A regional office of education (ROE), sometimes called a regional superintendent's office, is a level of educational administration in Illinois. Each one has an educational service region, or simply region, consisting of one or more counties, and supervisory jurisdiction over the school districts lying primarily in that county or those counties. The office is primarily under the control of a publicly-elected "regional superintendent of schools", formerly known as the "county superintendent of schools", but also has a publicly-elected "regional board of school trustees", formerly known as a "county board of school trustees".

==Regional superintendent==
The regional superintendent is an elected office, different than the appointed superintendents of school districts that operate the public schools. The regional superintendent has many duties related to school issues that cross school district lines.

- Recognition of school districts
  The regional superintendent assigns the school district numbers in the region, keeps the map of school districts, and determines what school district boundaries were intended when the boundaries were established.

- General oversight and counsel to school districts
  The regional superintendent generally "shall exercise supervision and control over all school districts within the county". This includes the general power to issue directions about the "in the science, art and methods of teaching, and in regard to courses of study" and a mandate to "labor in every practicable way to elevate the standard of teaching and improve the condition of the common schools". The regional superintendent acts as the "official adviser and assistant of the school officers and teachers" in the region, giving advice according to the Illinois State Board of Education, and the first source of opinion and advice on "all controversies arising under the school law"; afterwards an appeal may be made to the State Board of Education. Regional superintendents also help school districts with grant writing.

- School inspections
  The regional superintendent is responsible for determining whether a school district is maintaining a proper schoolhouse according to state law.

- Making qualified teachers available
  The regional superintendent holds teacher "institute" days for professional education and workshops, and uses teachers' license registration fees, including a portion of renewal and duplicate fees, to fund the institutes. The regional superintendent also keeps a list of teacher vacancies in the school districts in the region.

- Truancy
  The regional superintendent appoints the county truant officer to perform the truant officer duties in all school districts that do not hire their own truant officers.

- Oversight of school funds
  In places where township school trustees still operate or where school district treasurers exist, the regional superintendent examines the records to insure that they are in order; in other places, the regional superintendent sells and certifies the "township fund lands" that are no longer under the township-level control.

- Enforcement
  In cases of misbehavior, the regional superintendent has certain powers to restore the school system to proper operation, even when the school district won't.

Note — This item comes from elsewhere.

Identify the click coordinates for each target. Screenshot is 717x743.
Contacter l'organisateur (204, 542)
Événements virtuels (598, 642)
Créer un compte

For example, the regional superintendent can remove a school board member who refuses to perform official duties, and can recommend that the State Board of Education withhold funds from teachers, school officials, or trustees until they provide all the reports required by law and properly account for school funds.

==History==
The early forerunner of the regional superintendent was each county's Commissioner of School Lands in each county, created by state law in 1829, but appointed by the county board and having no responsibility for school operations. The administrative responsibilities began in the 1840s when that the county commissioner became an elected office and was also designated as ex-officio superintendent of schools. By 1865 it became an elected office. Among the duties of the office was to examine and grant teaching certificates to people found competent to teach. In 1865, the elected office of County Superintendent of Schools was established with a tenure of 4 years, a per diem, and a requirement to visit each school in the county at least once per year.

In 1917, Illinois established a non-high school district in each county with territory unserved by a high school, and the county superintendent was made ex-officio board member of that district. In 1953, the county superintendents were required to dissolve any remaining non-high school districts and give the territory to one or more adjacent high school districts. However, Chester Non-High School District 122 survived; the superintendent still remains a non-voting member of the board.

In 1973, the county superintendents' offices of many small counties were consolidated into multi-county regions, resulting in a drop from 102 to 78 county superintendents. The title of the office was changed to "regional superintendent of schools" in 1975.

This was followed by another consolidation in 1977, to 57 regions, each with a population of at least 33,000.

The state mandated a consolidation of regions again in 1995, to 45, each with a population of 43,000.

In 2013, the Illinois legislature required the number of regions to be reduced to 35, and began requiring each region to have a population of at least 61,000 from July 2015 on. Sixteen regions were eliminated by consolidation into other regions between 2013 and 2015.

===Cook County===
The office of regional superintendent was eliminated for Cook County from July 1994 to August 1995, but restored.

In 2010, Regional Office of Education 14, which covered Cook County outside of Chicago, was dissolved and replaced with intermediate service centers called North Cook ISC 1, West Cook ISC 2, and South Cook ISC 4.